§ Work to complete: Every line of the records below that holds the word "agent" belongs in the answer.

[Dataset entries]
┄┄┄┄┄┄┄┄┄┄┄┄┄┄┄┄┄┄┄┄
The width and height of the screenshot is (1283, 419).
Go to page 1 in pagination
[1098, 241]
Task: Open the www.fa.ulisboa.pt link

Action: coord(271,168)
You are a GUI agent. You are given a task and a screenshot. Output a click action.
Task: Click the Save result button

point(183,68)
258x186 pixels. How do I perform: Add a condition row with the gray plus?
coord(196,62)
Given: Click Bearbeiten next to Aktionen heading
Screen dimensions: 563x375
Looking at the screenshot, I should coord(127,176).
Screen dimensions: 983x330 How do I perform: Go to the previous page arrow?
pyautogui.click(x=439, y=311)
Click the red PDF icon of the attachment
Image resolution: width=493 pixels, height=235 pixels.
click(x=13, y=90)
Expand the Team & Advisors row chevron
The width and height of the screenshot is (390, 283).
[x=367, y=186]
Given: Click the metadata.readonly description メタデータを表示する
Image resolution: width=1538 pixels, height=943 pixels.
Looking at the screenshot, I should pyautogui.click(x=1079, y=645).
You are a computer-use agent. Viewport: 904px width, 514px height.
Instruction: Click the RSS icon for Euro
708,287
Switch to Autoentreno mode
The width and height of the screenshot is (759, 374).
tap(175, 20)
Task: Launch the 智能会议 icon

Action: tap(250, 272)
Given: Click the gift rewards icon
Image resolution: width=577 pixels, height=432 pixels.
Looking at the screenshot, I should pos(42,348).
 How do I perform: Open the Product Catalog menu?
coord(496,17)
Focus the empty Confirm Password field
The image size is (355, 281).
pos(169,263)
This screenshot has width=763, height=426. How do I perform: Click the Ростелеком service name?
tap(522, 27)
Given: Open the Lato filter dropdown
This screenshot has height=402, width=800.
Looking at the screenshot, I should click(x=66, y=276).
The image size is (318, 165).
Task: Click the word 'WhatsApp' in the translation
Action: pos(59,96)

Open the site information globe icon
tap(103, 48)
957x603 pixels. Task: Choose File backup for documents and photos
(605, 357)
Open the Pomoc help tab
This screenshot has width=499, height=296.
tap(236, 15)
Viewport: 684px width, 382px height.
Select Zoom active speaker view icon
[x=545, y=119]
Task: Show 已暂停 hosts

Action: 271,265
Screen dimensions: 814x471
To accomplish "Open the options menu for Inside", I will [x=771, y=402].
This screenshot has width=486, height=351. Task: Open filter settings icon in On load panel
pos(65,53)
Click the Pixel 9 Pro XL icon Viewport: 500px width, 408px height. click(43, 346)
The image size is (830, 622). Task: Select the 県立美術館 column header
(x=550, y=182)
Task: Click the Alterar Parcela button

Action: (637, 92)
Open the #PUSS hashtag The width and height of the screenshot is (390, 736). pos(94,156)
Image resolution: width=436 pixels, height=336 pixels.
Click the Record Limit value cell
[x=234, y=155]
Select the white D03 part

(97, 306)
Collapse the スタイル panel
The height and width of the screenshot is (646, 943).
┄┄┄┄┄┄┄┄┄┄┄┄┄┄┄┄┄┄┄┄
§ Task answer:
You are a GUI agent. You are given a task and a screenshot. Output a click action.
You are a computer-use agent. Viewport: 904px width, 514px height.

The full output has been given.